Título: Meganegócios dobram volume de trabalho nos órgãos da concorrência
Autor: Basile, Juliano
Fonte: Valor Econômico, 02/04/2007, Brasil, p. A2

Meganegócios, como a compra da Varig pela Gol, do Mate Leão pela Coca-Cola, da Cintra pela Ambev e da Ipiranga pelos grupos Ultra, Braskem e Petrobras, fazem parte de um movimento crescente de fusões e aquisições no Brasil que desafia os órgãos de defesa da concorrência e tem provocado efeitos em Brasília. As fusões que chegam primeiro ao Ministério da Fazenda e depois ao Conselho Administrativo de Defesa Econômica (Cade) dobraram no início deste ano.

Durante o ano passado, as autoridades que julgam as fusões no Brasil receberam cerca de 30 novos negócios para julgar por mês. Em janeiro deste ano, este número saltou para 60. Em fevereiro, começaram a surgir os meganegócios, com a notificação da compra da Leão Júnior pela Coca-Cola, logo após o Carnaval.

A presidente do Cade, Elizabeth Farina, afirmou ao Valor que o órgão antitruste possui condições para dar uma resposta rápida a este "boom" de fusões. "Estamos preparados para receber (essas novas fusões) e não vamos criar nenhum problema ao andamento fluído da economia."
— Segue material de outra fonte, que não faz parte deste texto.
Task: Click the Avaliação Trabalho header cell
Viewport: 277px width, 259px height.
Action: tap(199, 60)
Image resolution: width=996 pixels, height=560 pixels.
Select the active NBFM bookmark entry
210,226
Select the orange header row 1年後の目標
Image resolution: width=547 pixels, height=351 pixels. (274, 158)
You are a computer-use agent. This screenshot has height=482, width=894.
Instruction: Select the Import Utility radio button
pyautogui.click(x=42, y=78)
Atualmente, a Secretaria de Acompanhamento Econômico (Seae) do Ministério da Fazenda demora, em média, apenas 15 dias para analisar fusões e aquisições consideradas simples e o Cade vota estes mesmos processos em 19 dias. Mas os problemas começam quando as fusões englobam grandes empresas, como os recentes casos envolvendo a Ambev e a Coca-Cola, ou setores essenciais à economia, caso da compra da Ipiranga que terá repercussões nos setores petroquímico e de combustíveis.
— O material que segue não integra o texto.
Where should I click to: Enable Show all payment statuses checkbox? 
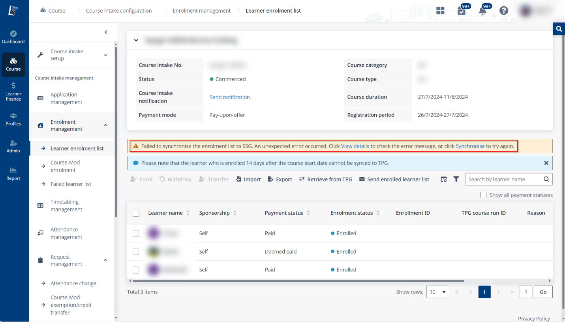coord(483,195)
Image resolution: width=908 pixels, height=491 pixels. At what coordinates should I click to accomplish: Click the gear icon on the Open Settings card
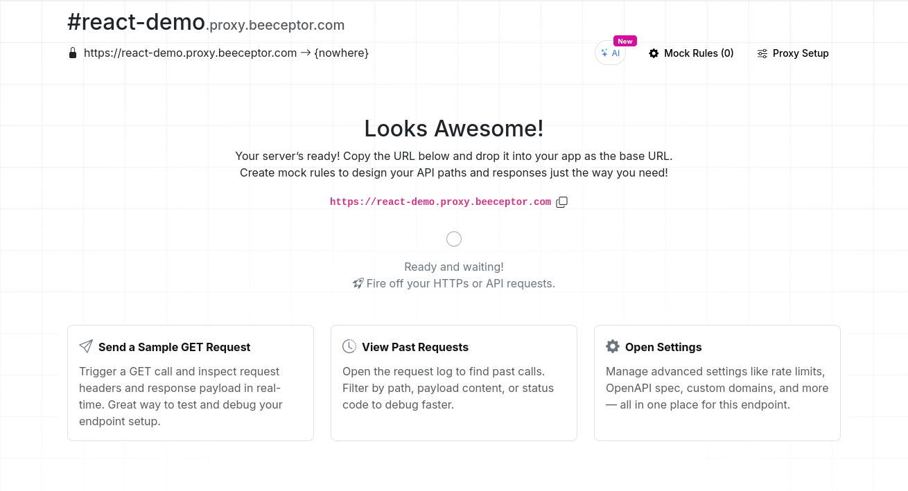coord(612,346)
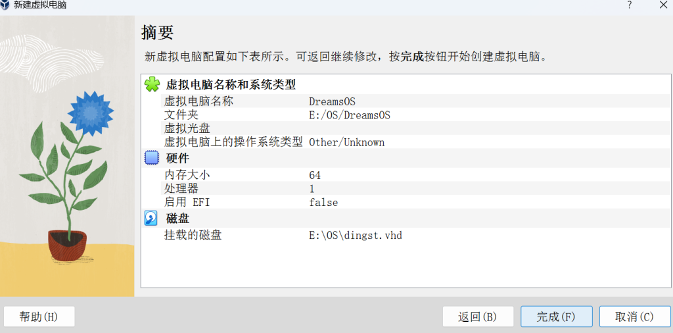Click the VirtualBox icon in the title bar
Viewport: 673px width, 333px height.
pos(6,5)
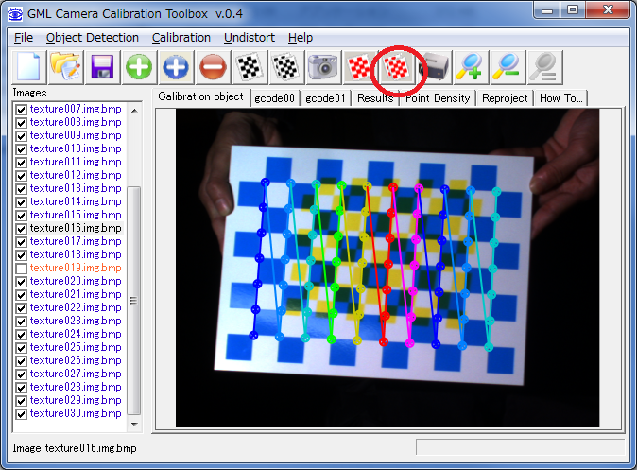Add image with the green plus icon
The image size is (637, 470).
(139, 66)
Farina garantiu que o Cade não tem demorado mais de um ano no julgamento de fusões complexas. Ela lembrou que o caso Vale - que comprou oito mineradoras - foi votado em apenas sete meses. Mas, seria muito importante, na sua opinião, que o Congresso votasse o projeto de lei que altera a forma de julgamento das fusões e aquisições. O projeto reduziria drasticamente a burocracia no julgamento destas operações. Só casos complexos seriam julgados pelo Cade. E muitas fusões nem seriam mais notificadas ao órgão antitruste.

A Lei atual (n 8.884, de 1994) prevê que qualquer empresa que faturar mais de R$ 400 milhões no Brasil deve notificar as fusões e aquisições que fizer no mercado. Por isso, costuma-se dizer no Cade que, se a Unilever comprar um carrinho de pipoca, terá de submetê-lo à aprovação. E isso tem um custo. Ao notificar uma aquisição ao Cade, as empresas pagam R$ 45 mil apenas em taxas processuais - fora o gasto com advogados.

O projeto estabelece que não só o faturamento da compradora deverá ser levado em conta para efeito de notificação de fusões, mas o da empresa que está sendo adquirida também. Será considerado um faturamento de, no mínimo, R$ 150 milhões para o comprador, e de R$ 30 milhões para o vendedor. Com isso, as autoridades receberão menos processos para julgar e poderão focar as atenções nas fusões mais complexas e relevantes.

Para a secretária de Direito Econômico do Ministério da Justiça, Mariana Tavares de Araújo, os órgãos antitruste estão "bem equipados" para responder ao atual "boom" de fusões. "Agora, é claro que as mudanças previstas no projeto de lei poderão conferir agilidade ainda maior."

Para Mariana a organização atual dos órgãos antitruste do governo não é a ideal. Os ministérios da Fazenda e da Justiça estão dividindo serviços justamente para agilizar os julgamentos. A Secretaria de Acompanhamento Econômico (Seae) tem se focado nas fusões consideradas simples, dando espaço para a Secretaria de Direito Econômico (SDE) investigar cartéis. "Não seguramos aqui os casos já analisados pela Seae", explicou. "Mas os processos que merecem uma análise mais pormenorizada, as chamadas fusões complexas, fazemos junto com a Seae."

O ideal, disse a secretária, seria que essa divisão de tarefas fosse formalizada em lei para não depender da boa vontade dos secretários de trabalhar em parceria. Neste sentido, o projeto prevê que a análise de fusões será feita por uma superintendência, que unirá os trabalhos da Seae e da SDE, antes deles serem enviados ao Cade.

O projeto que acelera o julgamento dos meganegócios está sem relator. Em fevereiro, o deputado Ciro Gomes (PSB-CE) fez um acordo com a presidência da Câmara para ser o relator. Mas, na semana passada, o bloco PSB-PDT-PCdoB-PMN-PHS-PRB indicou o deputado Evandro Milhomem (PCdoB-AP).